• [Reading text]:

....

Fig 2. CRISPR–Cas9 methods in non-albicans Candida species.

The vignettes illustrate representative methods for implementation of CRISPR–Cas9 in non-albicans species, including C. parapsilosis sensu lato, C. tropicalis, C. glabrata, C. lusitaniae, and C. auris. The ploidy of the species is indicated next to the DNA helices. (A) Two different selectable episomal plasmids allow the scarless introduction of premature stop codons by HDR in C. parapsilosis sensu lato and C. tropicalis. The relevant species-specific promoters and ARSs are depicted on the left side (blue dot: C. parapsilosis sensu lato; red dot: C. tropicalis). The sgRNA is expressed from an RNA pol II promoter, and the release of the mature molecule is mediated by the cleavage of the upstream tRNA molecule and the downstream HDV ribozyme. The plasmids are easily lost in the absence of selection [29]. (B) A similar approach can be used for gene editing and deletion in C. glabrata. In this case, the sgRNA is expressed from the Saccharomyces cerevisiae RNA pol III SNR52 promoter [30]. (C) The use of CRISPR RNPs, in which the crRNA and tracrRNA are assembled in vitro with Cas9 and then electroporated into the cells, results in the integration of a NAT cassette into the targeted gene in C. glabrata, C. lusitaniae, and C. auris [25]. Although this method does not require species-specific adaptation of the regulatory elements necessary for the expression of the CRISPR elements, marker recycling is not possible. Ag, Ashbya gossypii; ARS, autonomously replicating sequence; Ca, Candida albicans; Cp, C. parapsilosis; CRISPR, clustered regularly interspaced short palindromic repeats; crRNA, CRISPR-RNA; DW, downstream; HDR, homology-directed repair; HDV, human hepatitis delta virus; Mg, Meyerozyma guilliermondii; RNP, RNA–Cas9 protein complex; Sc, Saccharomyces cerevisiae; sgRNA, single-guide RNA; tracrRNA, trans-activating RNA; UP, upstream; YFG, your favorite gene.

Fig 3. CRISPR–Cas9 methods in Aspergillus fumigatus, Cryptococcus neoformans and C. deneoformans.

....

• [Task to carry out]: According to the figure legend on CRISPR–Cas9 methods in non-albicans Candida species, what promoter expresses the sgRNA in C. glabrata?

Saved entries:
....

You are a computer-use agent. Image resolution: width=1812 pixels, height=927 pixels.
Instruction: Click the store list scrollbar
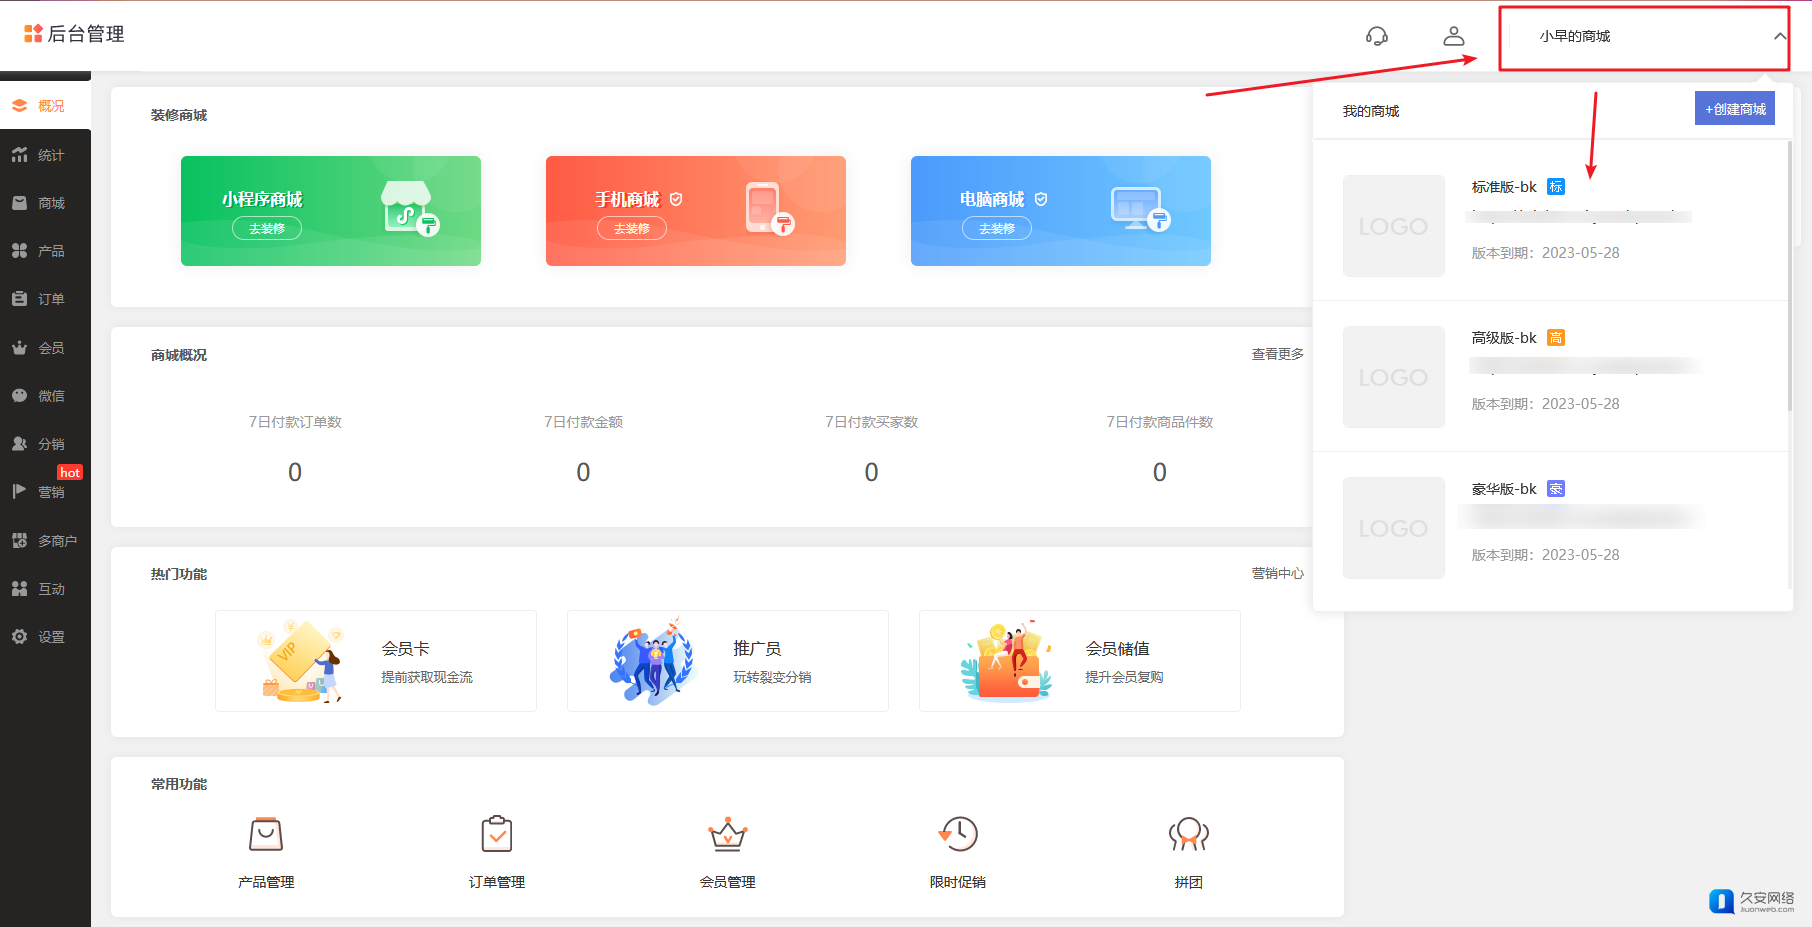pyautogui.click(x=1789, y=280)
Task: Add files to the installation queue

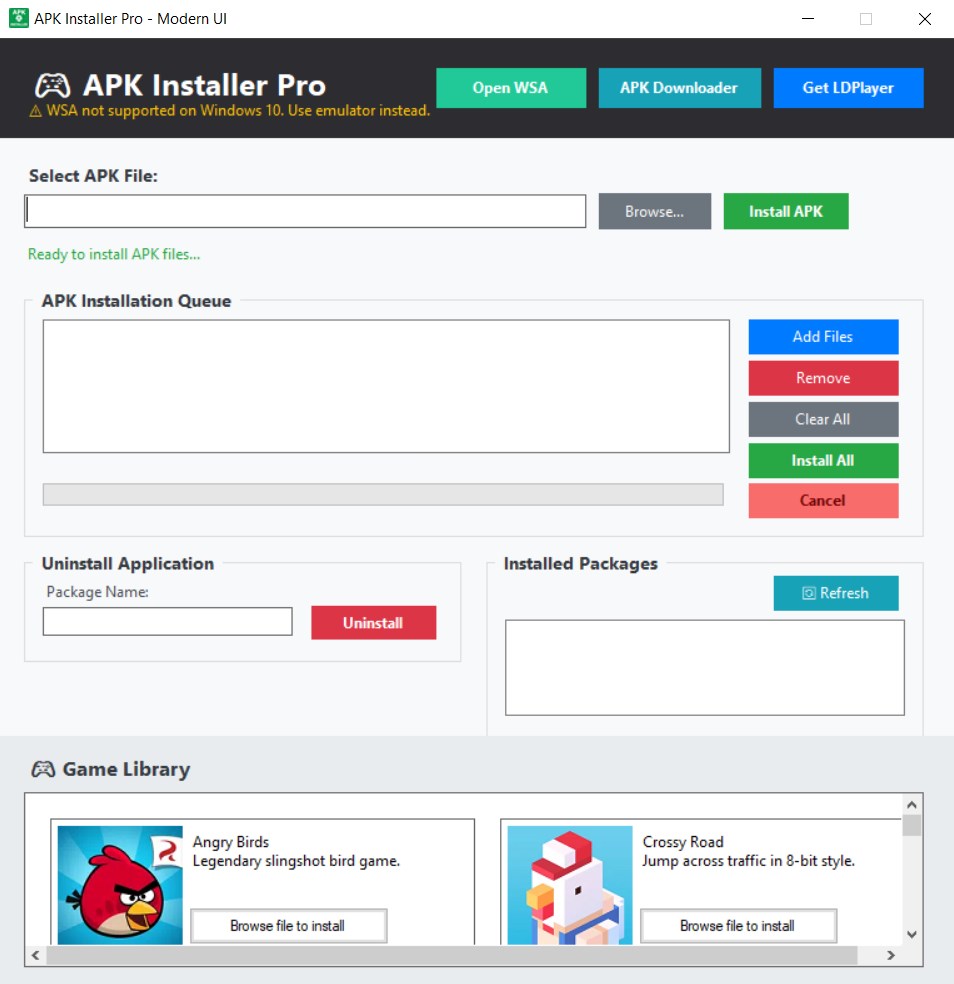Action: (x=823, y=337)
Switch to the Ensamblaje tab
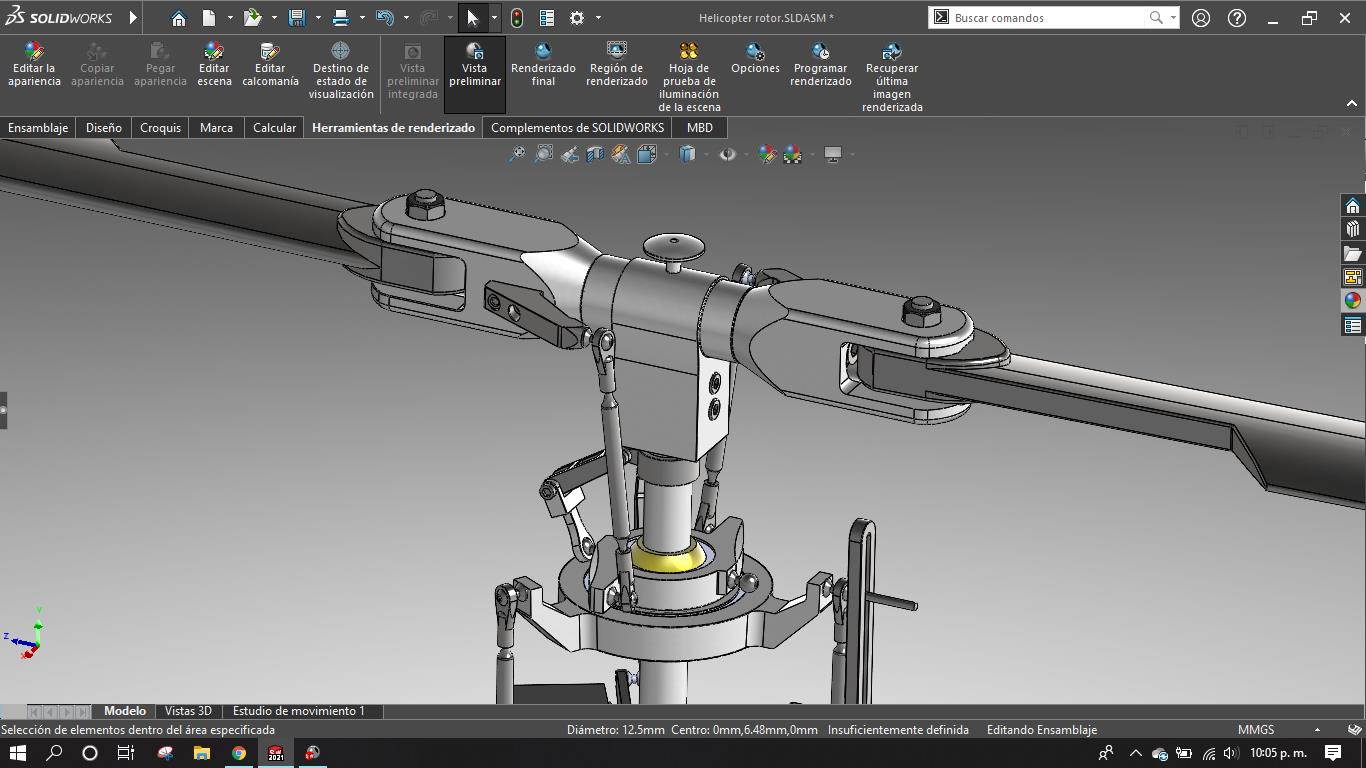The image size is (1366, 768). (x=38, y=128)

....

• [Reply]: The Saccharomyces cerevisiae RNA pol III SNR52 promoter.